I am not part of any sports societies here at university, mainly because I am incredibly lazy and my interests are based more around music and the outdoors. But, for some who do not join, it is a result of the drinking culture which comes with the sport. Most of my friends here also are not involved in sports, but from chatting with them about why they are not I have learnt that they have been really put off by the drinking expectations. This is particularly true for some of my friends who wanted to get involved with rugby. I find this quite sad as I know these guys would be great assets to our rugby team. But after hearing stories of their initiations, I can understand why.
Some of you may say that the drinking part of sports societies is not compulsory and if people want to play sport without joining in then they can. This is of course true, but an element of exclusion and expectation means that many feel like they do have to get involved if they join a sports club. This is why individuals put themselves through initiation games which they clearly do not enjoy. A sense of being a part of a team and making friends is why a lot of people play sport at university.

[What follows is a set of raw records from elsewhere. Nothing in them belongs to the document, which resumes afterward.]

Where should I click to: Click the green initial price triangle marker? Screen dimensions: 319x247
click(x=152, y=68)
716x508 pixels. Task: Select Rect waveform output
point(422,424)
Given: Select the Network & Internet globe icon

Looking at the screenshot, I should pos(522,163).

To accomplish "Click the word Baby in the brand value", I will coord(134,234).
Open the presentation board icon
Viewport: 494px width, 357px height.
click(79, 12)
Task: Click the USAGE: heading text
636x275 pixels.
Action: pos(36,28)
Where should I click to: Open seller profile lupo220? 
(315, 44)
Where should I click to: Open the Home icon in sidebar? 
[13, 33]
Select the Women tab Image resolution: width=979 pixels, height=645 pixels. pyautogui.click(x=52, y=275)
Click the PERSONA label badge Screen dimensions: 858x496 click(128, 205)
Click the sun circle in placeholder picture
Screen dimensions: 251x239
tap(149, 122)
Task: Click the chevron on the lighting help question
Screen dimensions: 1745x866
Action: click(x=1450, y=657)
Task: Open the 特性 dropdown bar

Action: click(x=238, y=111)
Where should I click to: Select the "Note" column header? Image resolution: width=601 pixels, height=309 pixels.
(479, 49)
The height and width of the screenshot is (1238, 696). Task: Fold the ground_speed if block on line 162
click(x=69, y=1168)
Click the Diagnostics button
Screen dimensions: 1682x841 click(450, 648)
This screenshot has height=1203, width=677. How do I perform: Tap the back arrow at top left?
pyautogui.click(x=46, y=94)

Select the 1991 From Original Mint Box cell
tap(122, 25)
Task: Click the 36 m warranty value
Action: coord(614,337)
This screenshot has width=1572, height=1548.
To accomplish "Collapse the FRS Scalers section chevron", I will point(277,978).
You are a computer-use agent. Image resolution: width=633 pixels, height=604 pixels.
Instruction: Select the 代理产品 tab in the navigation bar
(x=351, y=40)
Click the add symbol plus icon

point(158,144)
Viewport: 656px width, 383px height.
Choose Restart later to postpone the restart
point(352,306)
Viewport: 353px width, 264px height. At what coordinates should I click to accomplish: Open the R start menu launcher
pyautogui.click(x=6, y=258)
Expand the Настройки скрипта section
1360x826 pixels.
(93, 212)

Some of you may also say that people can join in and opt out when they feel uncomfortable. Again, this is true, but again, this very rarely happens. It takes a lot to say no to joining in with drinking games when you have 30 other men or women calling you a “wimp” or a “pussy” for not doing so. One of my best friends did so this year during his sports initiation and even though at the time it received backlash and taunting from his team mates, he later received a message from one of the other members, telling him that he really looked up to him for not bowing down to the pressure. That story is what made me really wonder how many of those boys only joined in because they felt they had to.
Many religions and cultures also discourage or do not permit consuming alcohol. This puts off a significant number of the university population from joining particular sports teams because of their association with alcohol. At some universities, there has been a big push to disassociate sports teams and alcohol; it had mixed responses at first, but now means that the sports teams are much more accessible to all.
Whilst I know drinking will always be a part of societies’ socials, I think it is important for these groups to consider the impact of this on their membership. Drinking is fun and very normal in our society, but it should be done in a way that means it is not making people feel excluded at university.